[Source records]
◆ ◆ ◆ ◆ ◆
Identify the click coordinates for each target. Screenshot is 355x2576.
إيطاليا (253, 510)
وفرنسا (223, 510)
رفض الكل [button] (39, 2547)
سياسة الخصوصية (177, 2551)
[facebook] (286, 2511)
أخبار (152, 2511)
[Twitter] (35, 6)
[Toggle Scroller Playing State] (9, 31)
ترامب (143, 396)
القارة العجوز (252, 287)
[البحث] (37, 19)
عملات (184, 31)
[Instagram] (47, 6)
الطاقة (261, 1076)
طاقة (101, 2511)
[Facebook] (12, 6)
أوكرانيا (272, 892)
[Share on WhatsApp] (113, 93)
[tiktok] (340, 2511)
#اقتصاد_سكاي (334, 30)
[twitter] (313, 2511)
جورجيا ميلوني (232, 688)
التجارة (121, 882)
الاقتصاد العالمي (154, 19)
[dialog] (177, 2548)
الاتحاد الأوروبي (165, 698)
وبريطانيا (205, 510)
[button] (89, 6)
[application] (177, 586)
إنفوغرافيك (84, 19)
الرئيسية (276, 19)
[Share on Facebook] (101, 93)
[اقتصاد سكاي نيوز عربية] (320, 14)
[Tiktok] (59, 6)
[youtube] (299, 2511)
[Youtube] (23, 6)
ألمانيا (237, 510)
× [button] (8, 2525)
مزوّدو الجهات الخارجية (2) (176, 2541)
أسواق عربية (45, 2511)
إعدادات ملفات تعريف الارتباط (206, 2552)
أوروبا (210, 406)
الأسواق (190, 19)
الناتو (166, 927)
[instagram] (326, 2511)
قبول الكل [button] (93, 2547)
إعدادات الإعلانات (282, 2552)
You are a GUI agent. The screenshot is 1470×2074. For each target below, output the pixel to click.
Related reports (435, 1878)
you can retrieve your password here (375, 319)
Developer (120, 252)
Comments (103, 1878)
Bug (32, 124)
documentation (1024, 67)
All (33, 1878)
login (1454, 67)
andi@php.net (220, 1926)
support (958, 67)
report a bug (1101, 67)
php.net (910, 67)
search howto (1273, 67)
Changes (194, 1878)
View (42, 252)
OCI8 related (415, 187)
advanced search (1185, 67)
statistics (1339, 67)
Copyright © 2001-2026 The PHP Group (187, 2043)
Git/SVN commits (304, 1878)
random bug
◆ ◆ ◆ ◆ ◆
◆ **TASK DIRECTIONS**:
The answer should consist only of the lines from the one with "documentation (1024, 67)" to the final line of the records above, retyped word for word.

◆ **EXERCISE OUTPUT**:
documentation (1024, 67)
All (33, 1878)
login (1454, 67)
andi@php.net (220, 1926)
support (958, 67)
report a bug (1101, 67)
php.net (910, 67)
search howto (1273, 67)
Changes (194, 1878)
View (42, 252)
OCI8 related (415, 187)
advanced search (1185, 67)
statistics (1339, 67)
Copyright © 2001-2026 The PHP Group (187, 2043)
Git/SVN commits (304, 1878)
random bug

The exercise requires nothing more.